Copy the listing from the line that has "494x278 pixels. At" through the line that has "[x=224, y=869]", substituting "display mode" for "statistics mode" and changing nothing else. Leave the pictures out of your copy.

Raw records –
§

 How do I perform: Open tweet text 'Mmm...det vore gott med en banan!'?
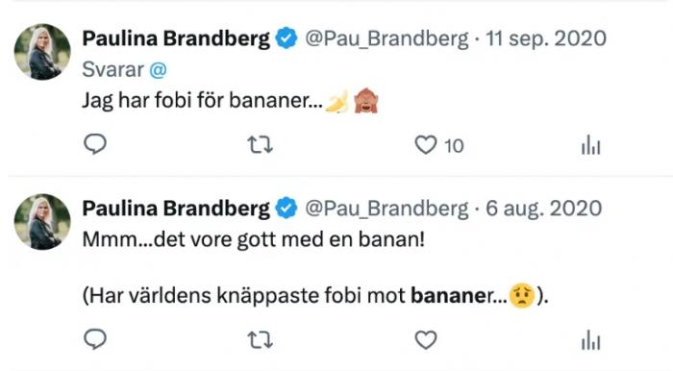253,239
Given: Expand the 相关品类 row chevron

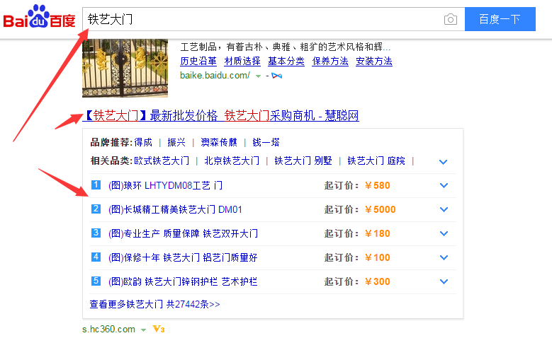Looking at the screenshot, I should (444, 162).
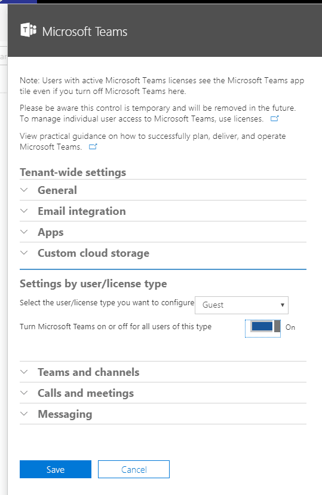The width and height of the screenshot is (322, 495).
Task: Click the Microsoft Teams title text
Action: click(85, 32)
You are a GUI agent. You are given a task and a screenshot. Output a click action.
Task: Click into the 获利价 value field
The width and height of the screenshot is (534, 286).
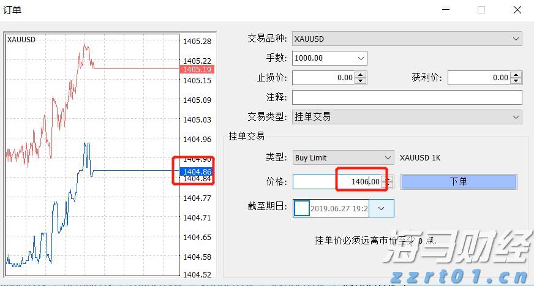[x=479, y=78]
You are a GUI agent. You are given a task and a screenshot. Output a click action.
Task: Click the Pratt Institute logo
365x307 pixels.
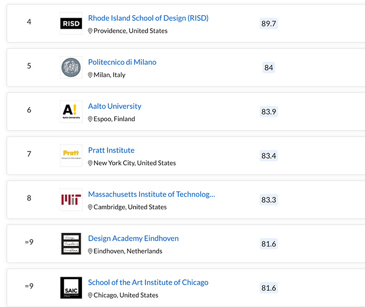tap(71, 156)
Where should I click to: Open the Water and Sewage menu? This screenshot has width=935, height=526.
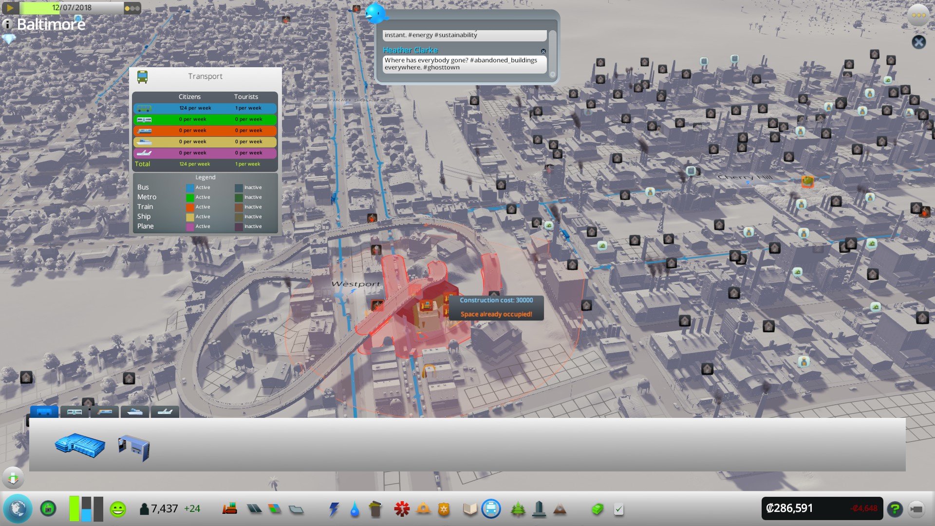tap(355, 509)
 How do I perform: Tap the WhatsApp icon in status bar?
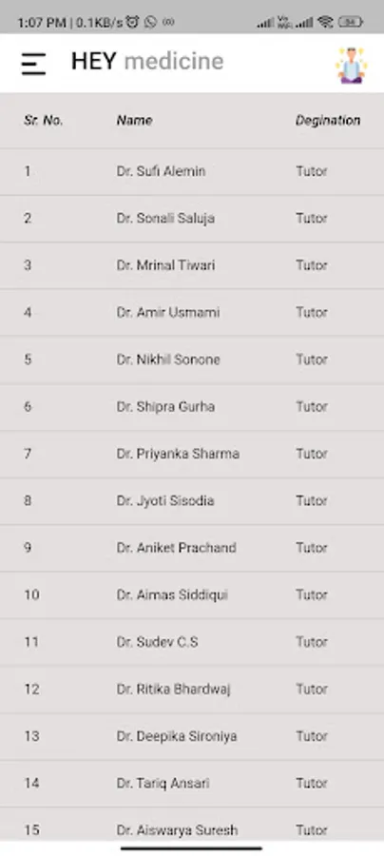click(150, 23)
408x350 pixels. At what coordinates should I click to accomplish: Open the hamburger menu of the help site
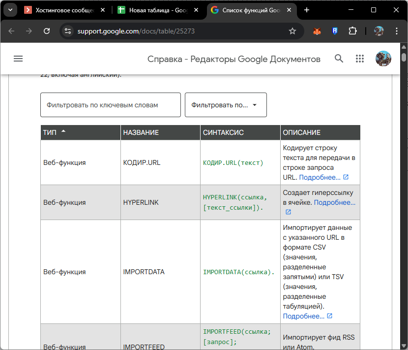click(x=18, y=58)
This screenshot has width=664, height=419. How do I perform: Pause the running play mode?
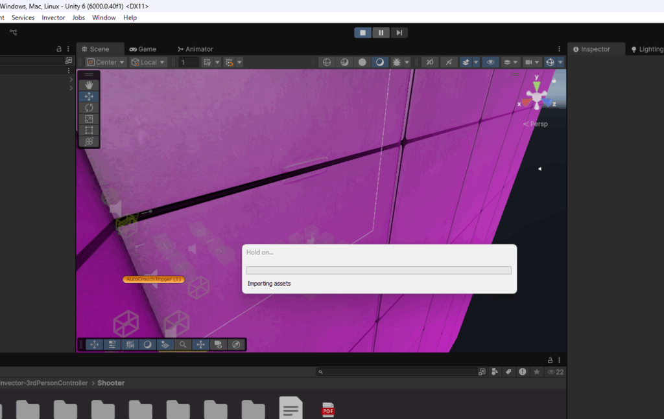click(x=381, y=32)
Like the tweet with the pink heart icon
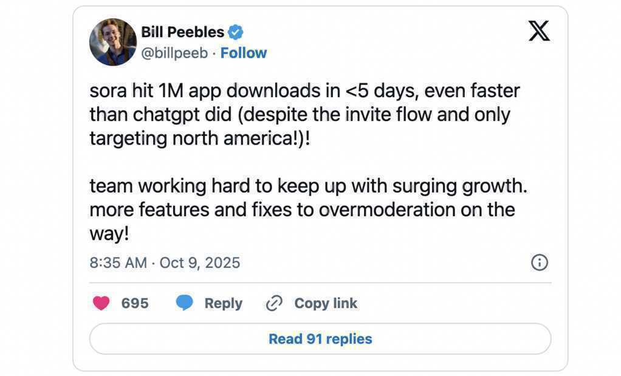621x376 pixels. [x=101, y=303]
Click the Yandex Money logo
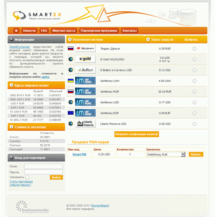Screen dimensions: 215x217 coord(85,48)
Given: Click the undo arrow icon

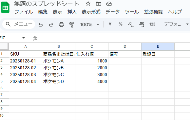Looking at the screenshot, I should click(41, 25).
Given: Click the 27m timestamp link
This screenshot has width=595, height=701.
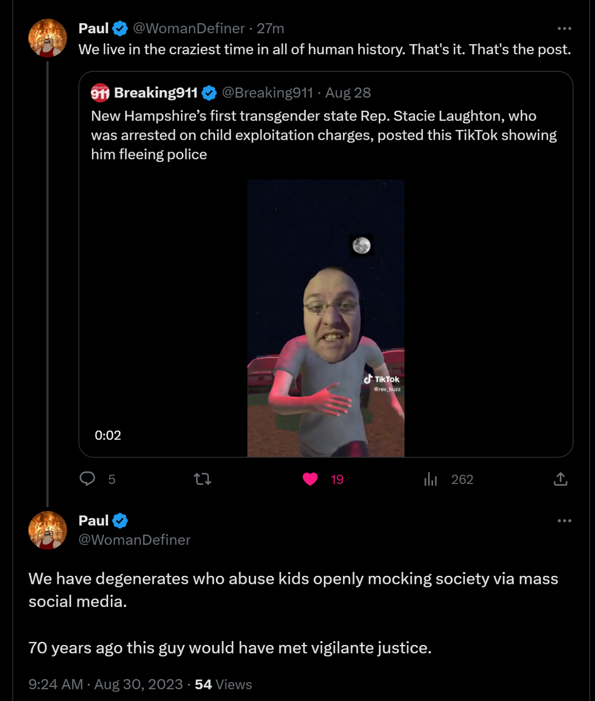Looking at the screenshot, I should click(x=271, y=28).
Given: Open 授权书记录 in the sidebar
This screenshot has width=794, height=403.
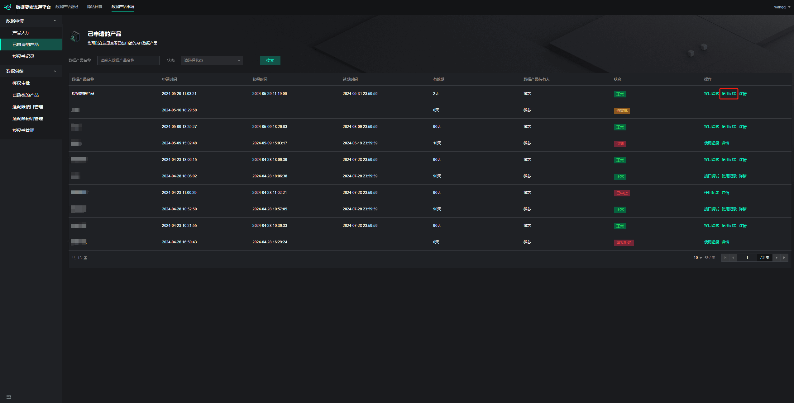Looking at the screenshot, I should pyautogui.click(x=23, y=56).
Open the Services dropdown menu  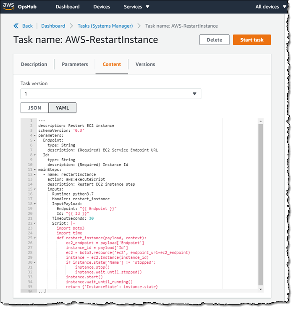pos(137,7)
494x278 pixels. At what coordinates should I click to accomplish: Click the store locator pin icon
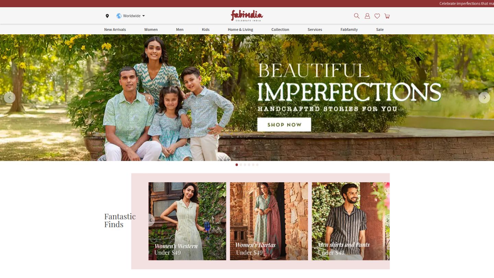(x=107, y=16)
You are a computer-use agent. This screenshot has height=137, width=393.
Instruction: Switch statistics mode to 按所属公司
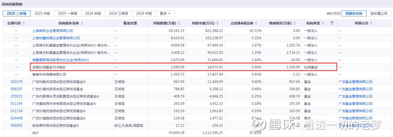pos(379,13)
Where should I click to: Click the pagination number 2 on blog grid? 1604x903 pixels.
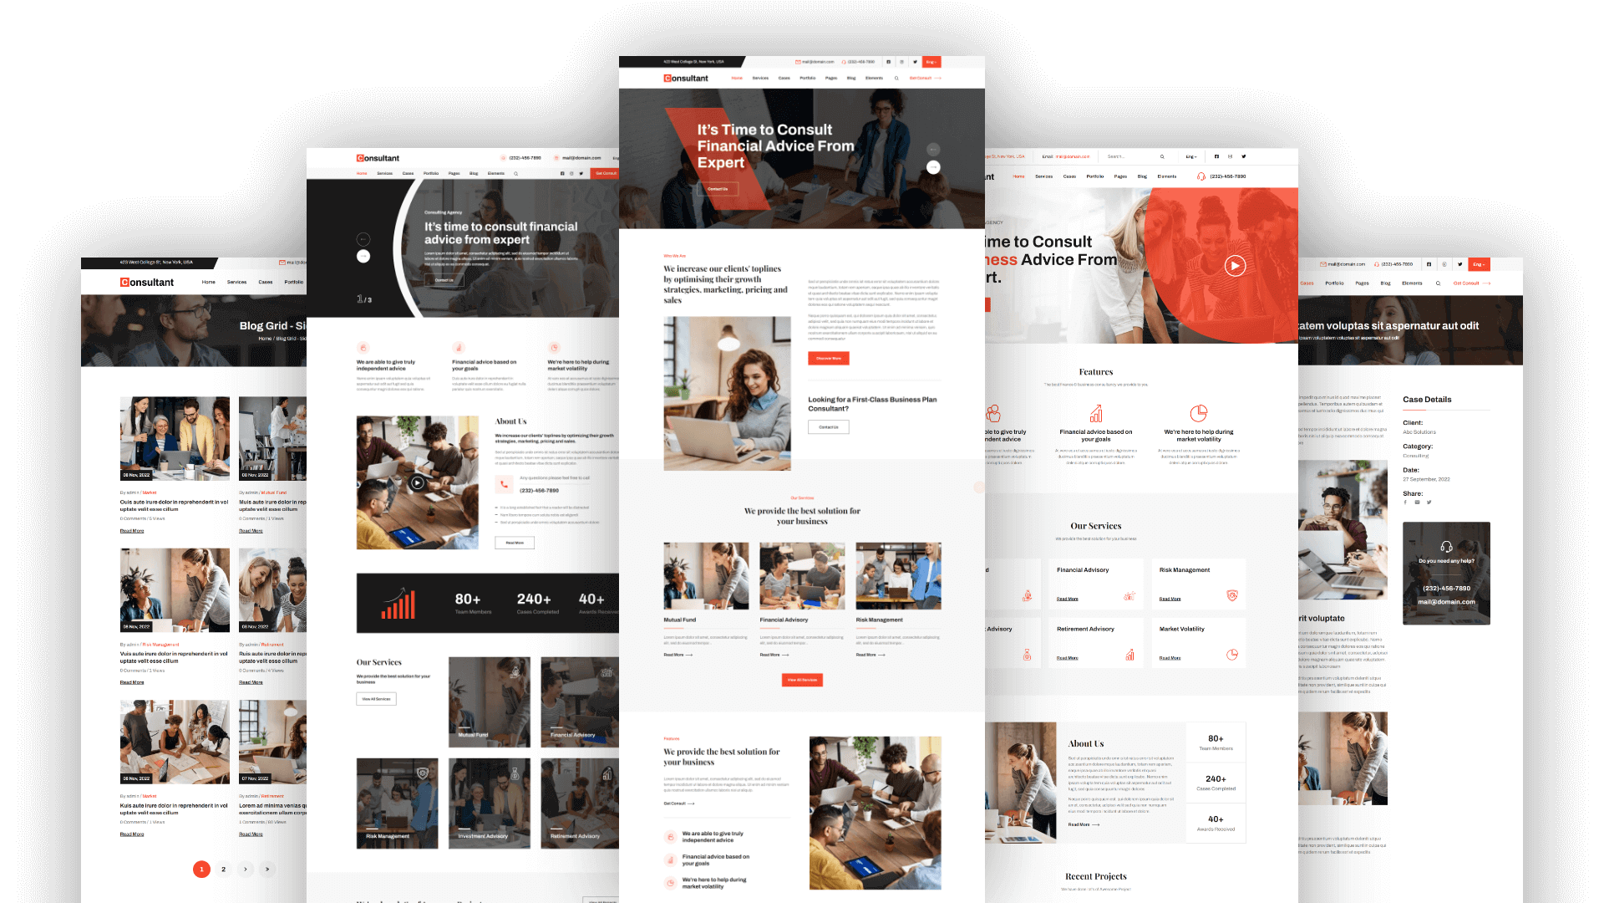[x=224, y=869]
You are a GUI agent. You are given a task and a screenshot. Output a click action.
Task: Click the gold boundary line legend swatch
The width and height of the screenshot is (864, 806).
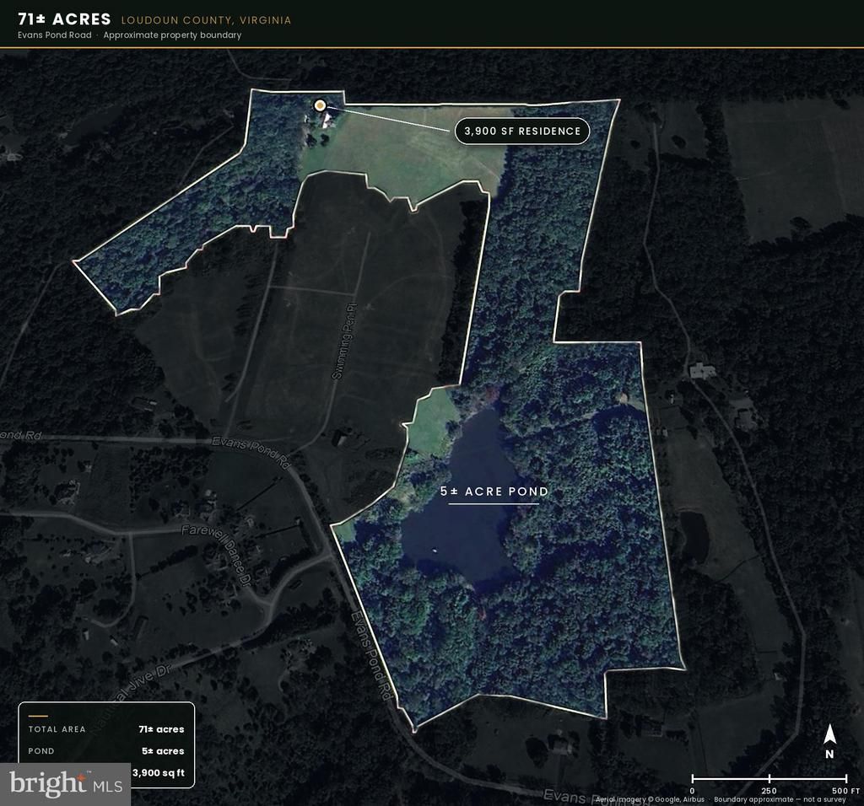[38, 717]
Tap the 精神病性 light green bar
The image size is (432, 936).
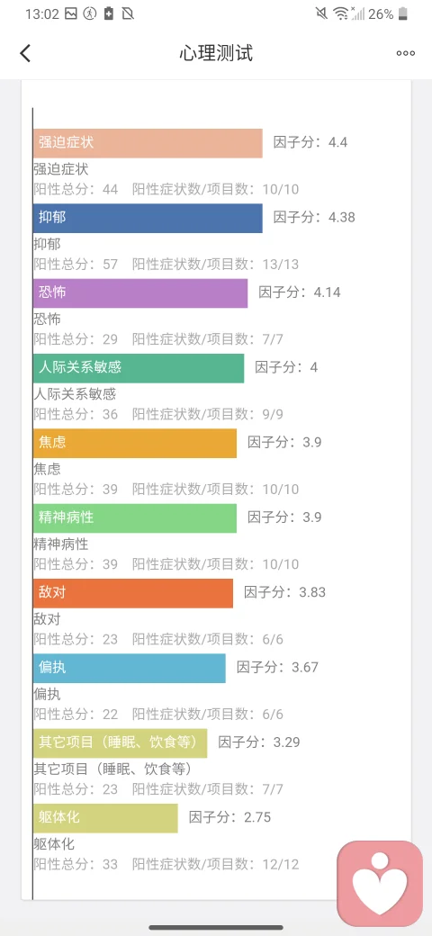point(135,518)
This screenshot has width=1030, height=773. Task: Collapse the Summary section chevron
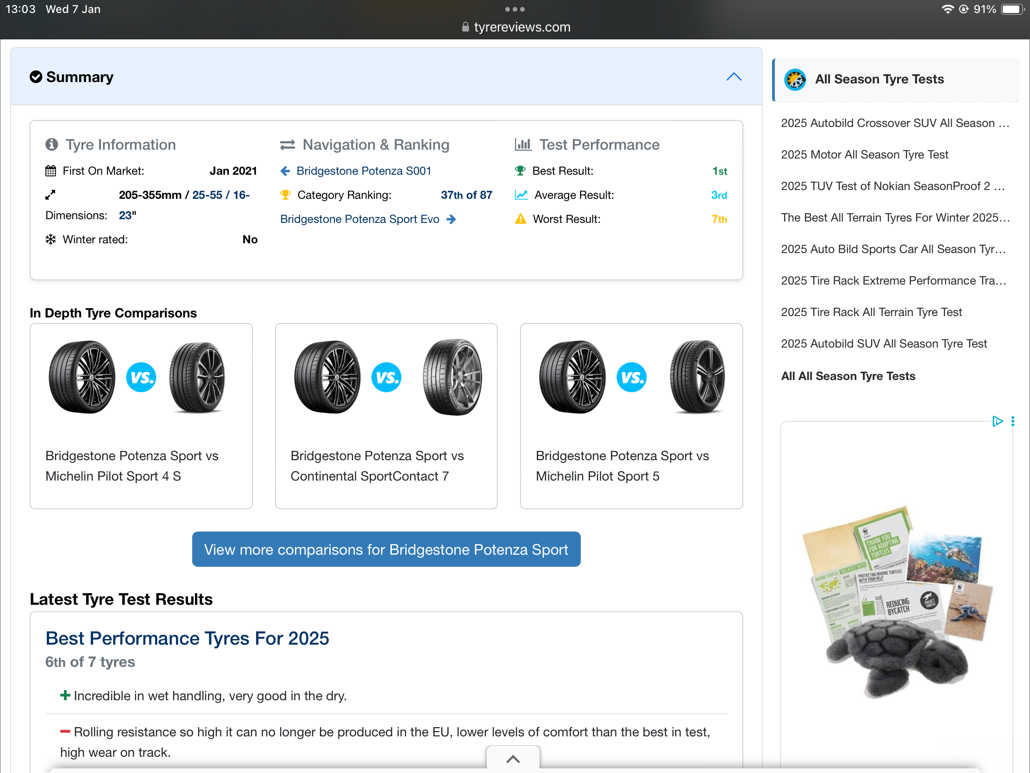[x=733, y=77]
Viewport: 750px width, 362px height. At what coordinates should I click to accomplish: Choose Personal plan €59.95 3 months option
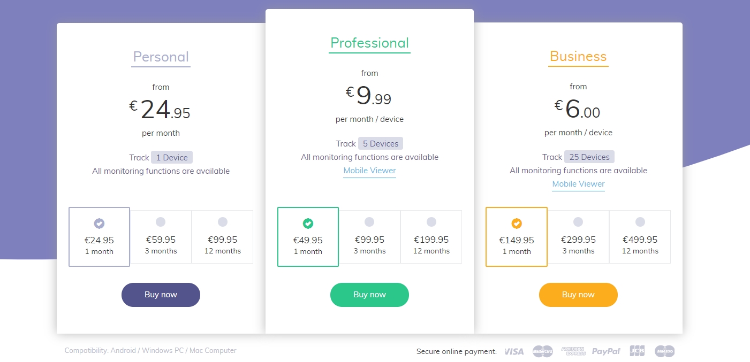pyautogui.click(x=161, y=237)
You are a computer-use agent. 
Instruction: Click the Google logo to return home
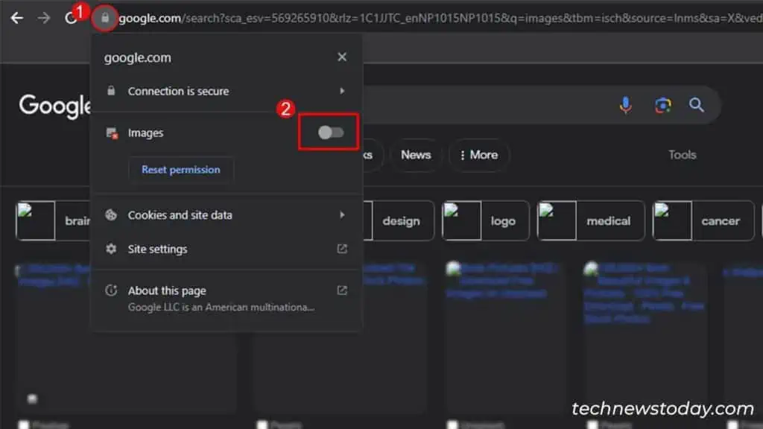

§

Solved problem –
494x278 pixels. At what coordinates should I click to accomplish: Click the store locator pin icon
(x=107, y=16)
You are a computer-use agent. This screenshot has height=137, width=393.
Instruction: Switch display mode to 按所属公司
pos(379,13)
Where should I click to: Click the pagination number 2 on blog grid? 1604x903 pixels.
[x=224, y=869]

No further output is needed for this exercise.